Music | Album Review – St. Vincent
St. Vincent doesn’t take selfies. It’s hardly believable, one might think, while gazing at her latest self-titled album’s cover and locking eyes with Annie Clarke sitting on a throne, looking like she’s about to invade another planet. “It makes me feel empty inside to take a picture of myself at an event, like, ‘Isn’t my life cool?”, she explains. Instead, Clarke prefers projecting her inner world onto her records and her fourth LP excels at just this.

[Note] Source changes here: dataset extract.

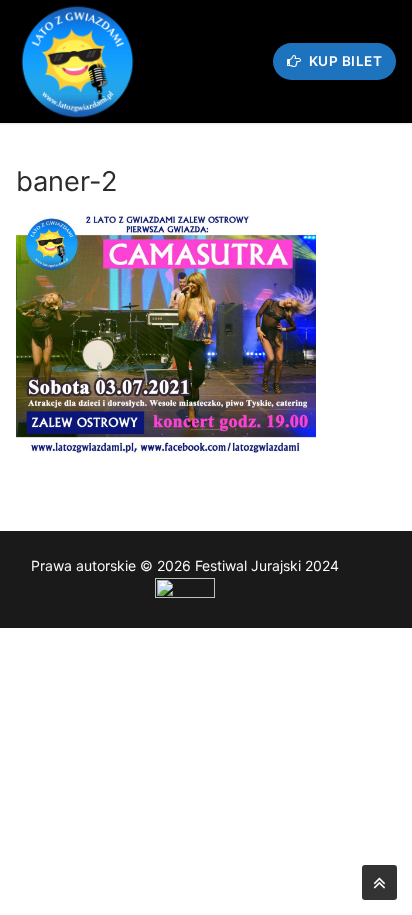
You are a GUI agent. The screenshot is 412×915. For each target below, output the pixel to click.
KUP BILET (343, 61)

Album-opener, ‘Rattlesnake’, does not symbolize anything unintelligibly deep; essentially, it’s just naked, terrified Annie fleeing from a snake. St. Vincent then turns into an even more honest narration. ‘Prince Johnny’ is more of an intimate lullaby with Clarke expressing her doleful feelings of having a self-destructing friend and in ‘I Prefer Love’ she makes an absolutely bold and straightforward statement of ‘preferring your love to Jesus’. Indeed, the fact that the upright sincerity on these songs has been skilfully turned into a well-written, raw, and captivating piece of music which is wrapped around Annie’s impeccable lively vocal is what makes this record loveable, not to mention that throughout the album she constantly reminds us of her imposing guitar deftness with craggy, buzzing solos.
Fundamentally, St. Vincent appears to be a radiant celebration of Clarke’s ability to expose her thoughts and emotions in such an enthralling aural figure that it becomes undeniably clear that her life is actually “cool”.